Goal: Convert the records from the line with "Task: Click the orders" to the line with "point(433,558)" into a JSON list of strings, one string per line, skipping blank lines and leaving out the pictures.

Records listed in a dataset
* * *

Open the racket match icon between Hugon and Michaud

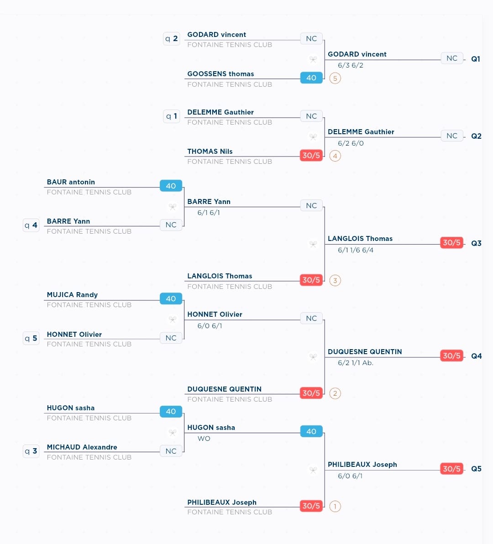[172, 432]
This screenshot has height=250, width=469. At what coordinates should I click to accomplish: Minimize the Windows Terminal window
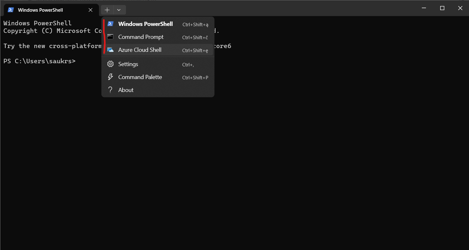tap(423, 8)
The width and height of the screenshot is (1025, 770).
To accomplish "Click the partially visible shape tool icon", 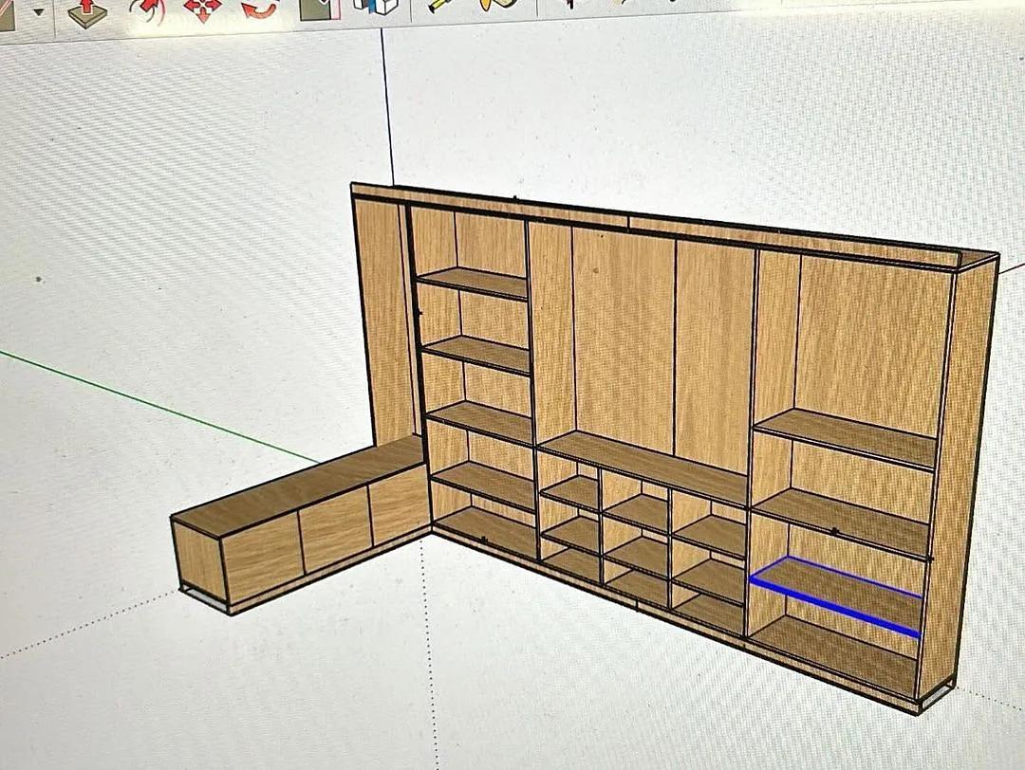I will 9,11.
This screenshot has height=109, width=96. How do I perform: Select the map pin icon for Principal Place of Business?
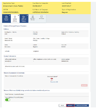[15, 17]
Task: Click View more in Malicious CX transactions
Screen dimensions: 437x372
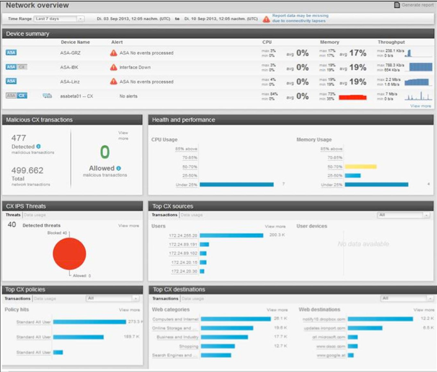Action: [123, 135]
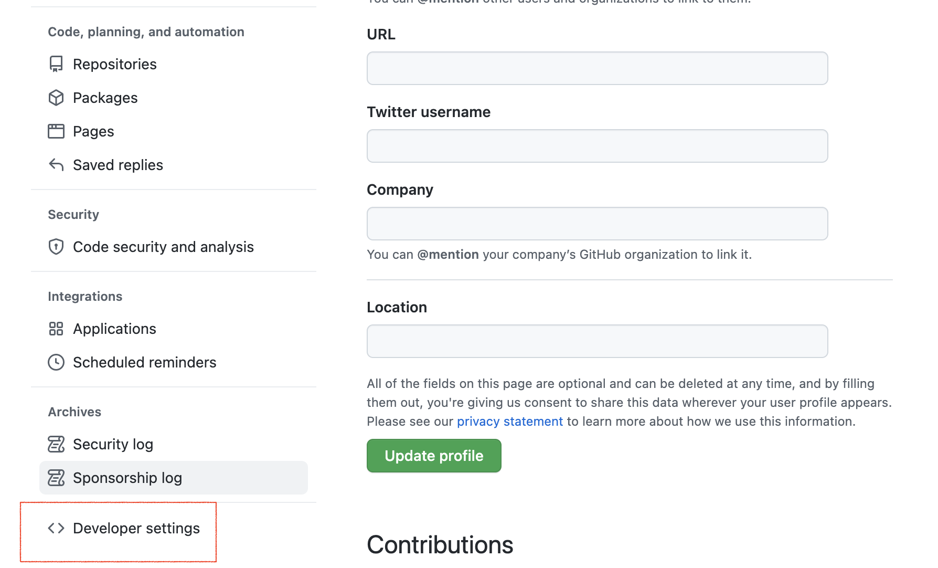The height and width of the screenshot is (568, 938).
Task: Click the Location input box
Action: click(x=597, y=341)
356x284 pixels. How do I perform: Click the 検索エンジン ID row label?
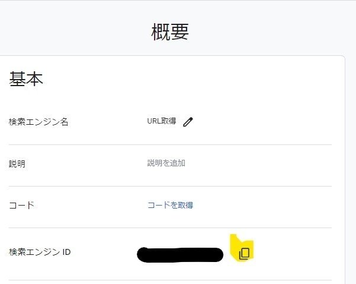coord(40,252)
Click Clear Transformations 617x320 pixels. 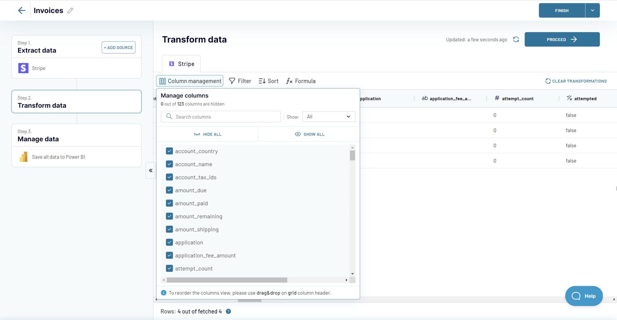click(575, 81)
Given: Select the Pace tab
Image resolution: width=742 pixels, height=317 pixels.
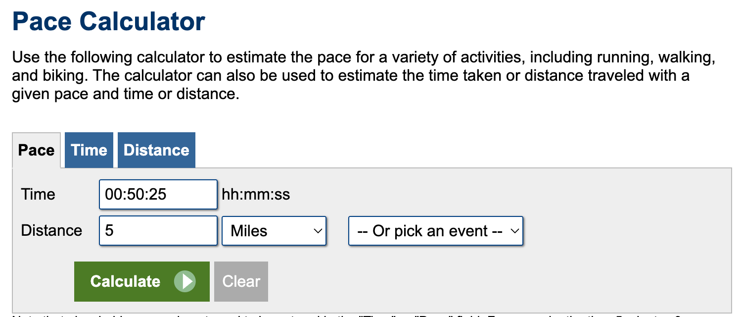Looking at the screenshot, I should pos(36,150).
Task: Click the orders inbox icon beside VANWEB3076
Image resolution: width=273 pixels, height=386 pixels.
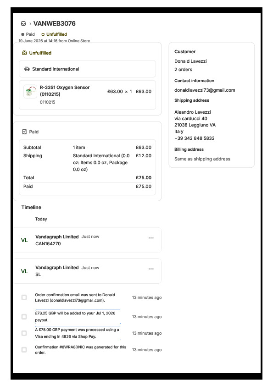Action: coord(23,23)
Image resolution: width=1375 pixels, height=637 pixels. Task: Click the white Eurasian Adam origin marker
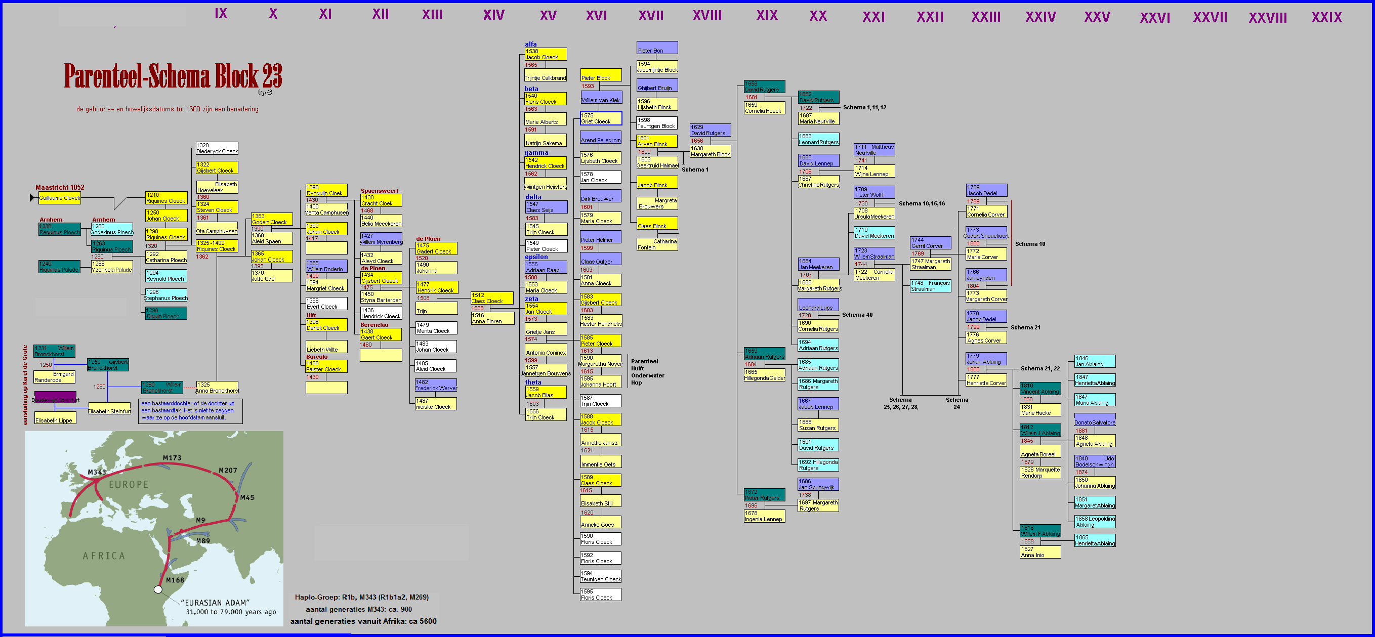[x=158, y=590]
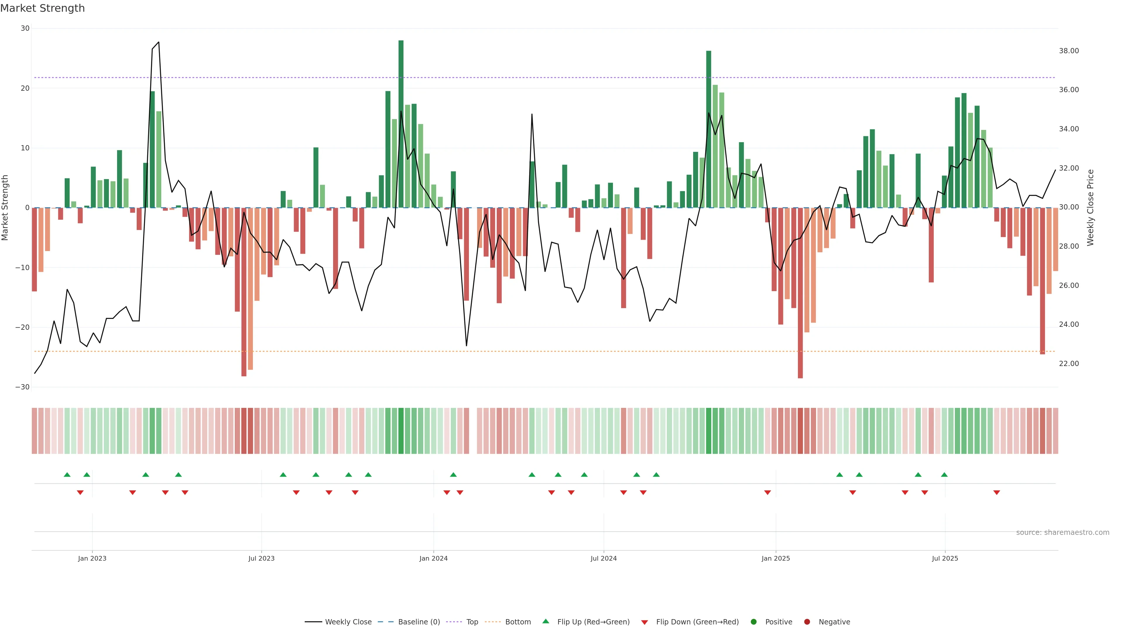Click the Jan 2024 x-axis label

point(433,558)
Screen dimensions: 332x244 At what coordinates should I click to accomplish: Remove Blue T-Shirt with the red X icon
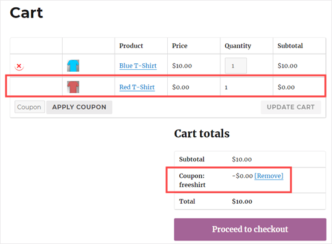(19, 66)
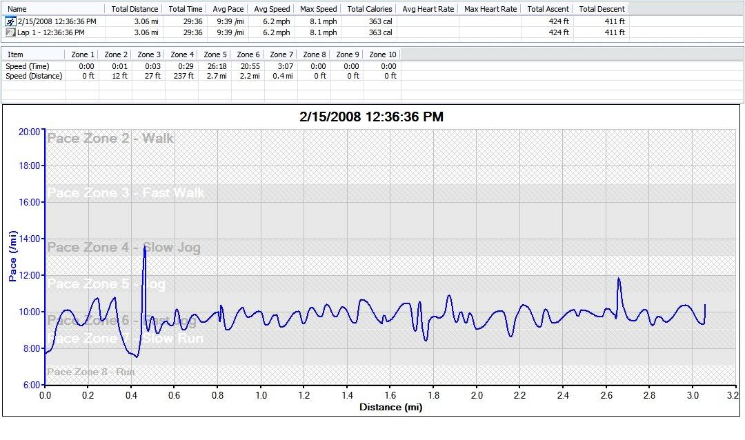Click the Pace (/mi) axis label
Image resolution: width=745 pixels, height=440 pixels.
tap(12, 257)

* * *

Task answer:
[
  "Task: Click the orders inbox icon beside VANWEB3076",
  "Image resolution: width=273 pixels, height=386 pixels.",
  "Action: coord(23,23)",
  "Image resolution: width=1375 pixels, height=637 pixels. Task: Click the white Eurasian Adam origin marker",
  "[x=158, y=590]",
  "Click the Jan 2024 x-axis label",
  "point(433,558)"
]